Finding the centre and radius

Finding the centre and radius

Understanding the Basics

A circle in maths is defined based on its centre and radius.
The centre of a circle is a fixed point which is equally distant from all points on the circumference.
The radius is a line segment connecting the centre of the circle with any point on its circumference.

The Equation of a Circle

The general form of a circle’s equation is (x - h)² + (y - k)² = r².
In this equation, (h, k) denotes the centre of the circle and r represents the radius.
This equation shows how every point in the circle is a specific distance (r) away from the centre.
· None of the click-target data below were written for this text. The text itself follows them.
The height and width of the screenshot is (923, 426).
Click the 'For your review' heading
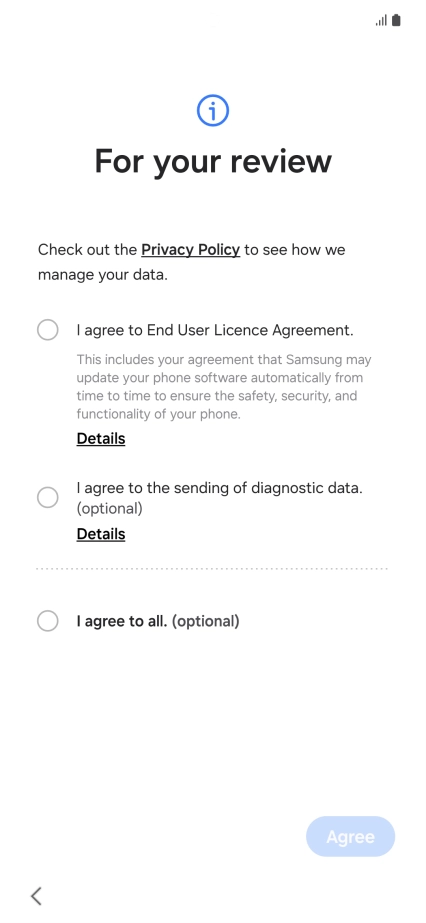click(x=213, y=161)
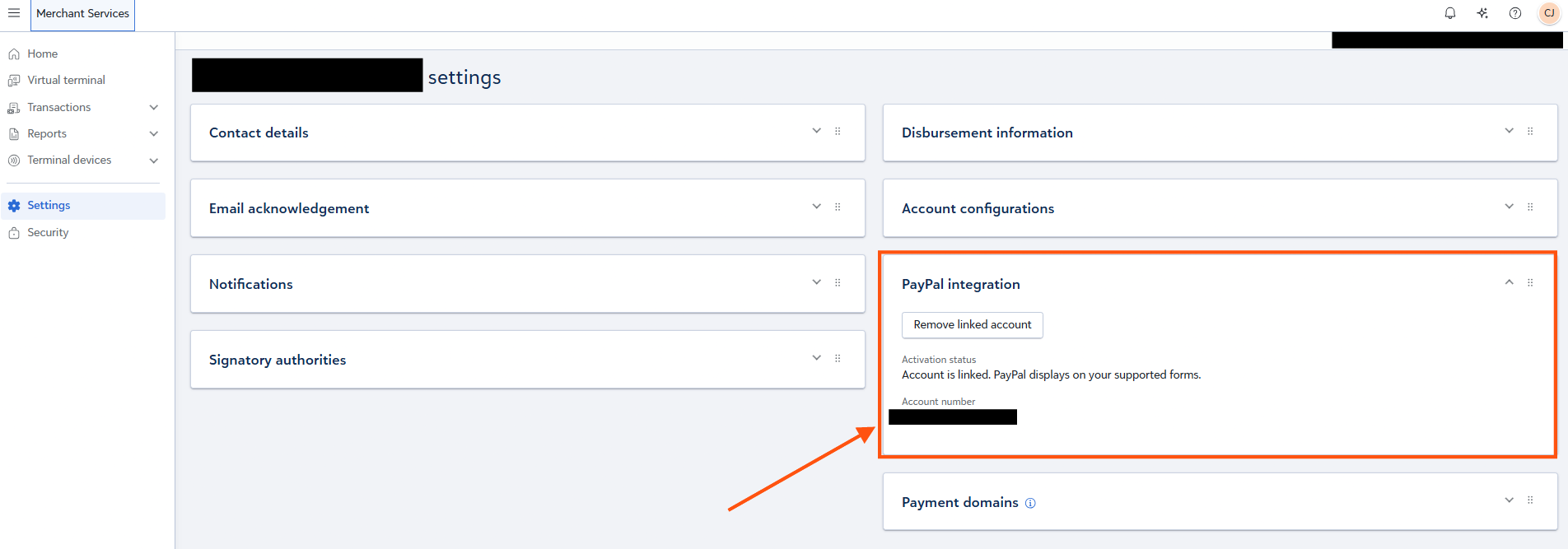Expand the Transactions sidebar submenu
The width and height of the screenshot is (1568, 549).
(x=153, y=108)
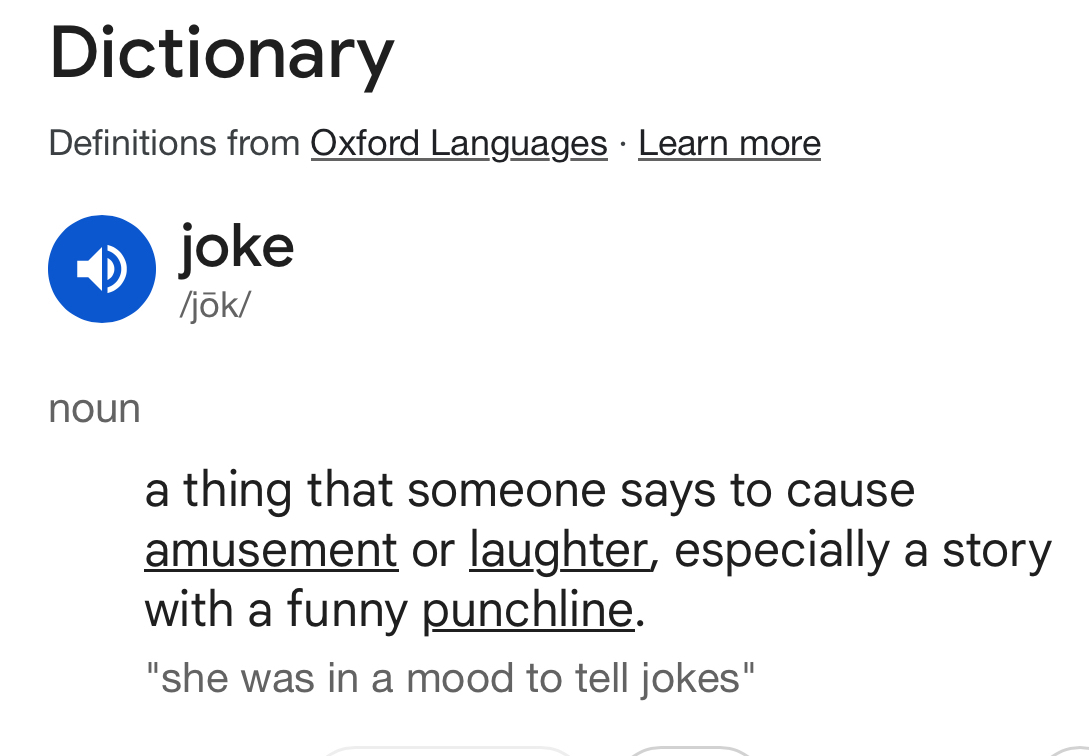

Finding the Centre and Radius

Identifying the centre of a circle from its equation involves determining the values of h and k. They are the coordinates of the centre of the circle.
To find the radius, isolate r² in the circle’s equation, solve for r, then take the square root of the result. This will give the length of the radius.

Example Demonstrations

If a circle’s equation is (x - 3)² + (y + 4)² = 36, the centre coordinates are (h=3, k=-4), and the radius is √36 i.e. 6.
In the equation (x + 5)² + (y - 2)² = 25, the centre is at (-5, 2) and the radius is 5.

In Conclusion

Understanding the relationship between the equation of a circle and its centre and radius is fundamental in algebra.
Being able to identify these key components allows you to draw accurate representations of circles and solve various algebraic problems and scenarios. It’s a key skill in tackling geometry-related algebra problems.